Selasa, 18 Juli 2017

DILEMA MAHASISWA UNTUK JADI PENGEJAR IPK ATAU AKTIVIS ORGANISASI (part 2/2)



Gambar dari Student Telkom University

Untuk dapat menentukan skala prioritas, kita mesti kenali dulu diri sendiri. Apa yang menjadi kelebihan dan kekurangan kita. Seperti dikatakan banyak orang: tidak ada manusia bodoh, yang ada hanyalah manusia tanpa kemauan belajar.

Kenapa pada saat ujian, kita pasti pernah merasa jawaban yang ditulis sudah sempurna bahkan mungkin mirip dengan kunci jawaban, saking PD nya. Tapi ketika nilai diumumkan, kita sering mengalami hal yang akhirnya membuat kita bergumam “Nilai bukanlah segalanya. Nilai hanyalah angka. Keep calm, stay cool, it’s already tomorrow in couple hours”, sambil senyum sok tabah dan kepo menanyakan nilai orang lain, berharap ada kawan seperjuangan.

Maka, kita harus membenahi presepsi kita terhadap kata pintar. Pintar bukan hanya memiliki nilai yang tinggi, cakap berbicara, dan lain sebagainya. Pintar artinya kita menguasai suatu hal, apapun itu. Bahkan pencopet pun bisa kita bilang pintar, bukan? Ya, mereka pintar mengelabui mangsa dan menguasai jurus kecepatan tangan ala ninja konoha. Wih.

Nah, antara akademis dan organisasi, dimana kita bisa menjadi lebih “pintar”?

MEMILIH AKTIF DI ORGANISASI DEMI MENUTUPI KURANGNYA NILAI

Apalagi untuk mahasiswa yang salah jurusan. Mendalami mata kuliah yang sebenarnya tidak kita senangi itu adalah cobaan yang berat, kawan.
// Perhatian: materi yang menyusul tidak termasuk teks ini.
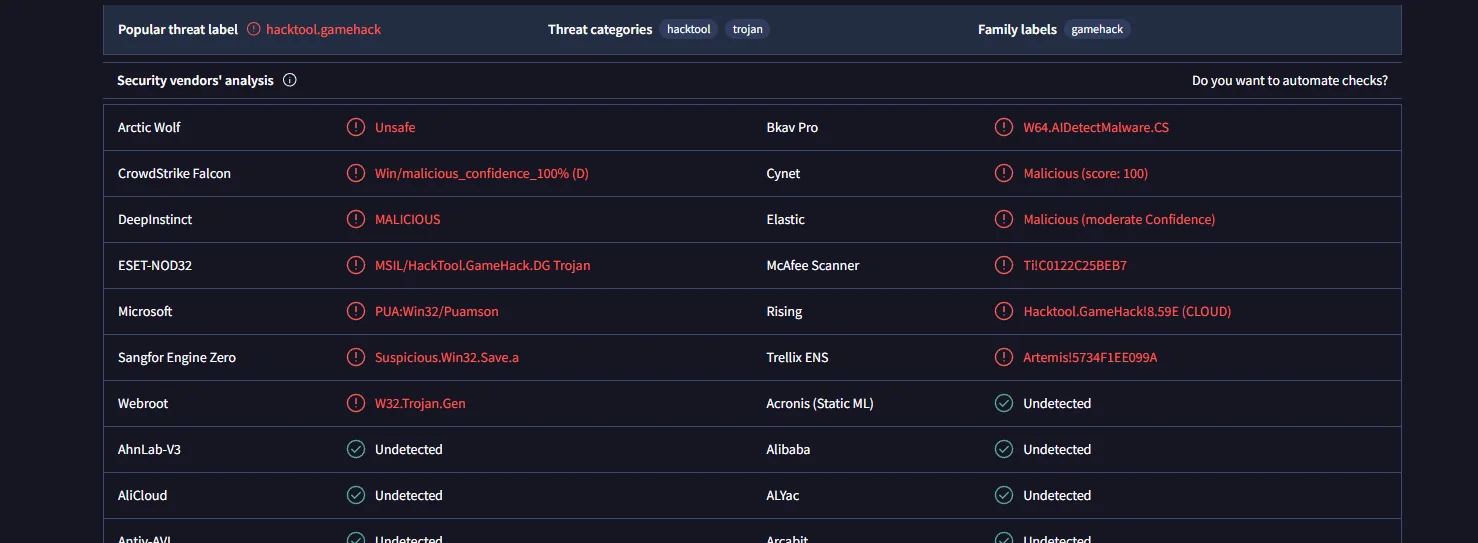Click PUA:Win32/Puamson detection name
Image resolution: width=1478 pixels, height=543 pixels.
(436, 312)
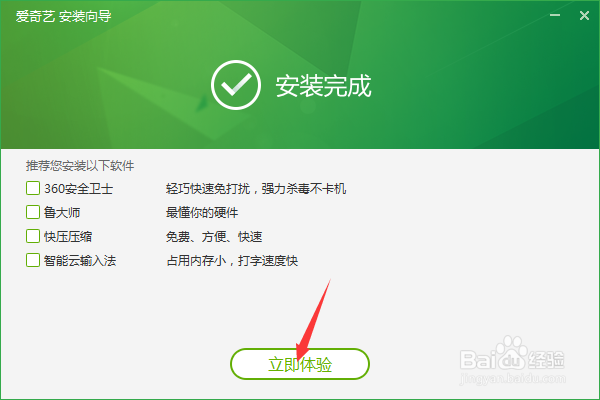This screenshot has height=400, width=600.
Task: Click the 占用内存小，打字速度快 description
Action: 232,261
“Duh aku benar-benar gak suka sama semua mata kuliahnya, lebih baik aku tutupi kekurangan ini dengan aktif organisasi.”

Pernyataan tersebut harus dikoreksi secuil. Memang tidak bisa dipaksakan, tapi dengan kita memprioritaskan diri di organisasi lantas akademis diabaikan, bukan ditutupi namanya, tetapi kita menggali kekurangan itu jadi lebih dalam. Karena waktu akan habis untuk organisasi dan kita semakin tertinggal di akademis.

Biasanya porsi mahasiswa semacam ini adalah 10 : 90, nilai berbanding organisasi. Ditulis angka 10 di perbandingan nilai pun demi  menghargai usaha kita yang masih ingin hadir dan mendengarkan ceramah dosen, sekaligus usaha mengerjakan tugas yang dilakukan pas deadline.

Lalu harus bagaimana?

Kita ganti kalimatnya menjadi “Aku benar-benar harus belajar lebih keras dibanding teman-teman, dan juga, aku harus melengkapi kekurangan ini dengan aktif di organisasi.”
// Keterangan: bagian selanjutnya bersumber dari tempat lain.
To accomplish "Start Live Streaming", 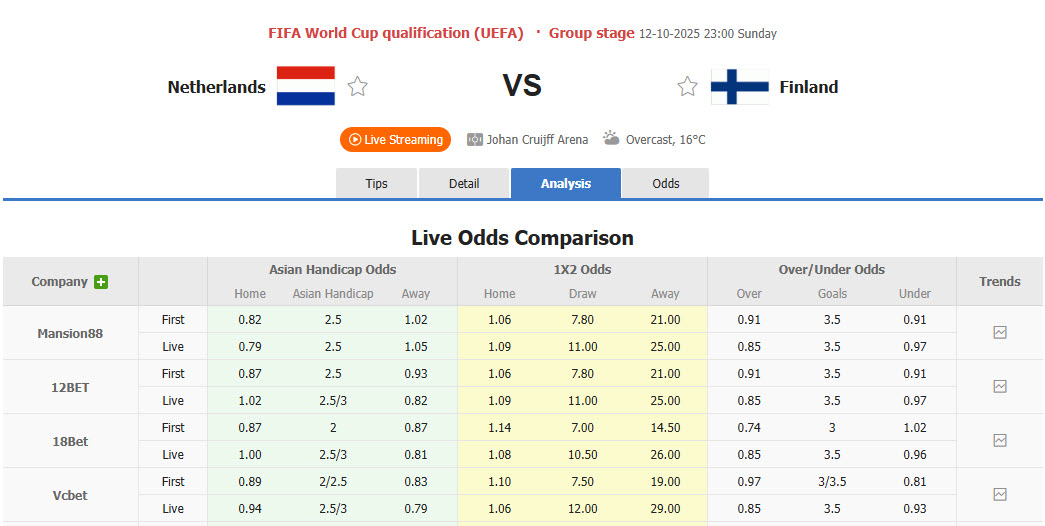I will coord(395,140).
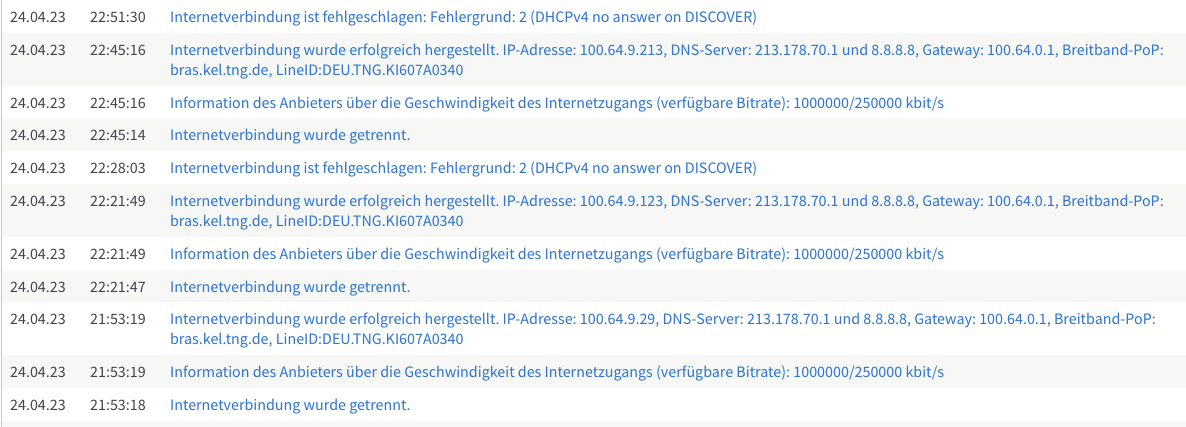Open the 22:21:47 'Internetverbindung wurde getrennt' message
The image size is (1186, 427).
click(290, 286)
Bagaimana pun juga, nilai akan menjadi tiket untuk memasuki dunia kerja, atau setidaknya akan menjadi gambaran bagi orang lain untuk melihat kemampuan kita dalam bidang tersebut. Suka tidak suka, kita tetap harus mempelajari mata kuliah yang sudah ditentukan. Seperti kata Imam Syafi’i :

“Jika kamu tidak dapat menahan lelahnya belajar, maka kamu harus sanggup menahan perihnya kebodohan.”

Targetkan saja nilai minimal yang biasa digunakan dalam seleksi kerja. Misalnya, banyak perusahaan yang mensyaratkan fresh graduate dengan ipk minimal 3, ya sudah tidak usah memaksakan diri untuk bisa mencapai lebih dari angka 3. Karena, nilai minimal ini adalah hasil kerja maksimal kita, harus bangga!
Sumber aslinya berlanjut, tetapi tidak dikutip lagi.